-- STATED EXERCISE --
Count the lines in the entries below that contain the string "Switch", matching case exactly, and reply with only that number.

-- STORED RECORDS --
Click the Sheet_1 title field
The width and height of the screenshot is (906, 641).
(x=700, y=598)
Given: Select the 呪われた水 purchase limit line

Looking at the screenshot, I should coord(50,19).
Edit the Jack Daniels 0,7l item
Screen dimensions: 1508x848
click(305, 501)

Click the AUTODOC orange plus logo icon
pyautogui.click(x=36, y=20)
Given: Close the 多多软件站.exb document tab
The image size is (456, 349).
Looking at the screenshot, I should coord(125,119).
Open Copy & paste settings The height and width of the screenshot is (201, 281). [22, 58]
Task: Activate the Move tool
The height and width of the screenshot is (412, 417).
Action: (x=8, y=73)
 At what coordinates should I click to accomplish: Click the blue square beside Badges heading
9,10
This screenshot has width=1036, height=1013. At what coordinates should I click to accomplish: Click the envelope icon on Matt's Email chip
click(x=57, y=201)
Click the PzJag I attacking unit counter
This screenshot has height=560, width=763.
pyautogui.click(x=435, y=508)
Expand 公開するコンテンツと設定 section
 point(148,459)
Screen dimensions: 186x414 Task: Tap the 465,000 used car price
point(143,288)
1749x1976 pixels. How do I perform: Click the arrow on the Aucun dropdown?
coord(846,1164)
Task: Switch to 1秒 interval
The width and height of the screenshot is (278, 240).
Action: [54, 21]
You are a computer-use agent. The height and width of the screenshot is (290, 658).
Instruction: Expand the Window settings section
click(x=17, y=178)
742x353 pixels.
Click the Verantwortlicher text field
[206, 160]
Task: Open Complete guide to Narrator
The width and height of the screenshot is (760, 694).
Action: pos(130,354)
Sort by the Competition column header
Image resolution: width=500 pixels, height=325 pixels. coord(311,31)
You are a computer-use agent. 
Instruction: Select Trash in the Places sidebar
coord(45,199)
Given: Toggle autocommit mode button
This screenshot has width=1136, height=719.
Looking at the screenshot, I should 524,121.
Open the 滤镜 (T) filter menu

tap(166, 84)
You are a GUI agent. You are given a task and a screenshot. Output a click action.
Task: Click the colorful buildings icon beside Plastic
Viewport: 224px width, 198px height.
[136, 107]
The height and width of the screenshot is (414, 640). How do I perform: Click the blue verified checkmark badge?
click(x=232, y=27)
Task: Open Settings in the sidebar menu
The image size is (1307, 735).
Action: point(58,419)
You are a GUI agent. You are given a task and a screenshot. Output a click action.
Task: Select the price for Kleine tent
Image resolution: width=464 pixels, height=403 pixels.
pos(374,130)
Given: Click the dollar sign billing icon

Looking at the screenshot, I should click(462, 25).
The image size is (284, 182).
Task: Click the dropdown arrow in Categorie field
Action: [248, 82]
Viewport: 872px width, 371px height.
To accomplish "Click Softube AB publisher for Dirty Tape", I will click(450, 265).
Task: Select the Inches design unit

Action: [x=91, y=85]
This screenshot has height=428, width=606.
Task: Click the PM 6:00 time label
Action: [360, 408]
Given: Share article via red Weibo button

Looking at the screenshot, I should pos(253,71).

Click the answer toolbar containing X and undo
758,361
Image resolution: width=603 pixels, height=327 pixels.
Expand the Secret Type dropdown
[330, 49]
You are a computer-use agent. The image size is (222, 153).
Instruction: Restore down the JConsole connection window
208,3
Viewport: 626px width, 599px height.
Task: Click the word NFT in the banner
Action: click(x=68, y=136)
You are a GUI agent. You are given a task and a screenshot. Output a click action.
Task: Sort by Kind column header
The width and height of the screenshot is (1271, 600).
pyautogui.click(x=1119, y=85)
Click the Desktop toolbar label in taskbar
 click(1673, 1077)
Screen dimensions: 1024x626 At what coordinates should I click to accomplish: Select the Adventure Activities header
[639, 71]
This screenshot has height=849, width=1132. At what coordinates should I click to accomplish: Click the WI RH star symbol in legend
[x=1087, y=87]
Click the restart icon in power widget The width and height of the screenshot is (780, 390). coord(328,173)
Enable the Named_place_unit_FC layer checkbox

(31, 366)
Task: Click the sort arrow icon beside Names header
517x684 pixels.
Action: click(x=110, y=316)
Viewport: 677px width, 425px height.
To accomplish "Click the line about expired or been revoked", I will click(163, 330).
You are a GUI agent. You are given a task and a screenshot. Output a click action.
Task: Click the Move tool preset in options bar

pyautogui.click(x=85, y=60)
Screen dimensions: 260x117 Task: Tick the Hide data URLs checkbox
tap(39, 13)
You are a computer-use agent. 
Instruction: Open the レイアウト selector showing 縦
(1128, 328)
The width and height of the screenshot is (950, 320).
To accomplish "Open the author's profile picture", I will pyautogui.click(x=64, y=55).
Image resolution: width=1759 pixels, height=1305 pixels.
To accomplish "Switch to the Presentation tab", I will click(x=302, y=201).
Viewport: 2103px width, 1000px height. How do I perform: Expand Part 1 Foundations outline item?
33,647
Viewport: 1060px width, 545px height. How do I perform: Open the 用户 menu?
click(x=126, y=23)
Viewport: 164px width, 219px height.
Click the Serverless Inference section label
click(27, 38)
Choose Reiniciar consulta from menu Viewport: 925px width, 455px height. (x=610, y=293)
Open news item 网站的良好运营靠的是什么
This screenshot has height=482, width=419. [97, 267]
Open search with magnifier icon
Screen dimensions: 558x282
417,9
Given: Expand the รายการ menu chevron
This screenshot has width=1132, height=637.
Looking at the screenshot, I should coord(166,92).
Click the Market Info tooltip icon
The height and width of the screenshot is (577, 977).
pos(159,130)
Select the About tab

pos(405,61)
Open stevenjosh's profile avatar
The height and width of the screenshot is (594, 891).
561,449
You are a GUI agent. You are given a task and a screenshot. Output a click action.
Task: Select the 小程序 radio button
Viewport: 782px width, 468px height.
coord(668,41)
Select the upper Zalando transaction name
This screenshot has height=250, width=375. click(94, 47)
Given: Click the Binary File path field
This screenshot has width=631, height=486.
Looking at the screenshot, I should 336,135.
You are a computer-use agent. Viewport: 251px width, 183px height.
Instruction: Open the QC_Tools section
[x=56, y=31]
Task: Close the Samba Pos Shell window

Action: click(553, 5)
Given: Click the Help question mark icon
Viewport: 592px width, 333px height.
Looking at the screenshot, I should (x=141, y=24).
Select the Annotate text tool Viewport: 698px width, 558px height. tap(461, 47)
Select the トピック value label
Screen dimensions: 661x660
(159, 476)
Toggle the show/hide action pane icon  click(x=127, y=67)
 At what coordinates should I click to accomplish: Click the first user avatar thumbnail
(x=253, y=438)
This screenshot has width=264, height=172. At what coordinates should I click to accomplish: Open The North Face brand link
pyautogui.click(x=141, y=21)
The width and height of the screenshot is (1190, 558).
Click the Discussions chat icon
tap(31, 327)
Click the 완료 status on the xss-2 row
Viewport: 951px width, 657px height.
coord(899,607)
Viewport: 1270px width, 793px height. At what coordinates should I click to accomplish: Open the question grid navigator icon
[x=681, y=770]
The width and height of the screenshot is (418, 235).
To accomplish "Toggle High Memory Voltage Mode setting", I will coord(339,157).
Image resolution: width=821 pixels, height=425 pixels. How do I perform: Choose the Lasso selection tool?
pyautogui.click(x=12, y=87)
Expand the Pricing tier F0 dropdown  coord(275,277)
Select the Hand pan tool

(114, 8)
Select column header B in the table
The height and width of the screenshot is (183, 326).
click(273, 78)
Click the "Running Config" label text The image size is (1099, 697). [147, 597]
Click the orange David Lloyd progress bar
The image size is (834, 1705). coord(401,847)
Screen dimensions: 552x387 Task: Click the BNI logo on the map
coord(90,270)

-- EXERCISE RESULT --
2